> _Assignment_: The entries below contain pictures. Write out only the lines from the line with "The image size is (1080, 791)." up to and including the line with "the three-dot more", exactly, without them.

> _Exercise material_:

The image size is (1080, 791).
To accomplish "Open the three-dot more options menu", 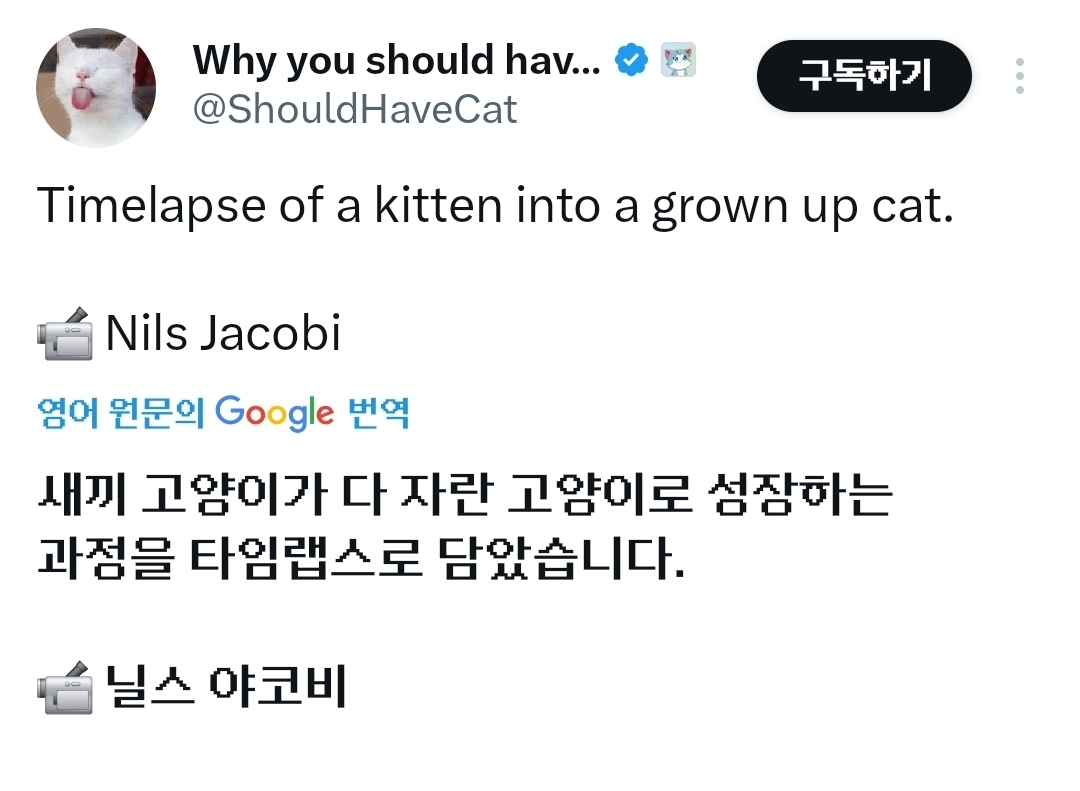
==
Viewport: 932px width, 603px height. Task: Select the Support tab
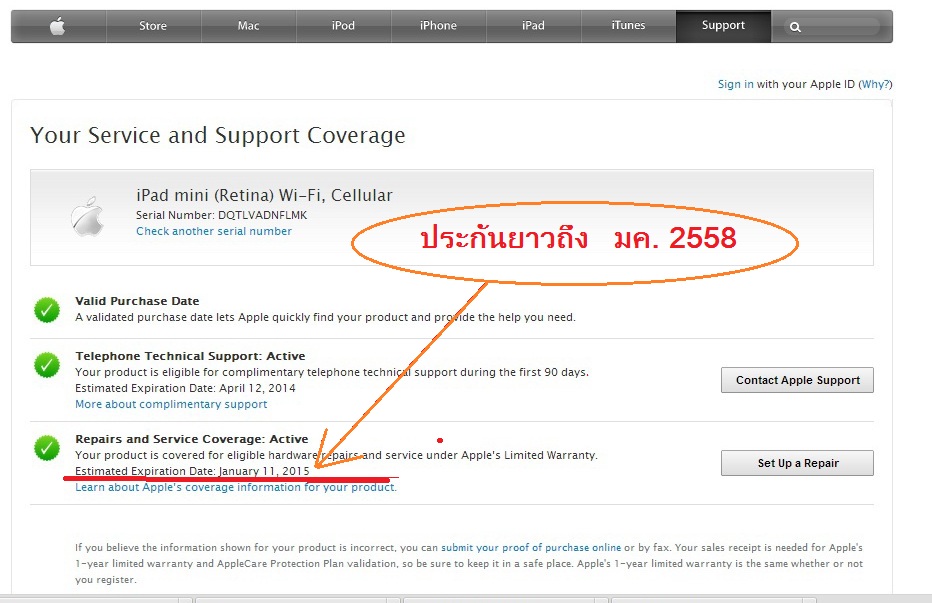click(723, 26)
==
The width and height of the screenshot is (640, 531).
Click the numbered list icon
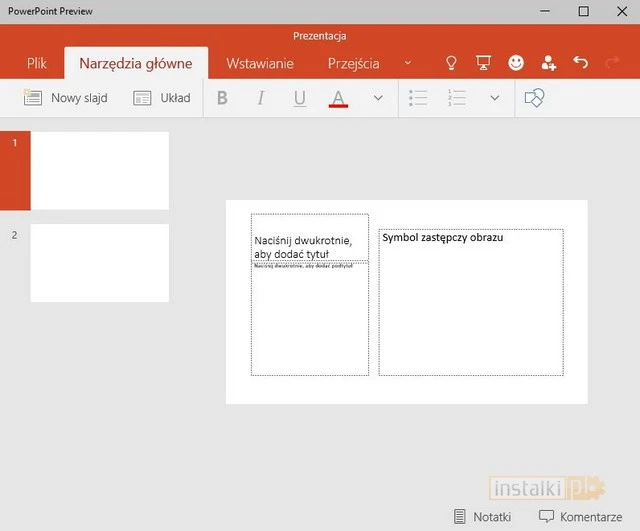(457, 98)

> _Exercise solution_:
The image size is (1080, 791).
To accomplish "Open the three-dot more options menu", 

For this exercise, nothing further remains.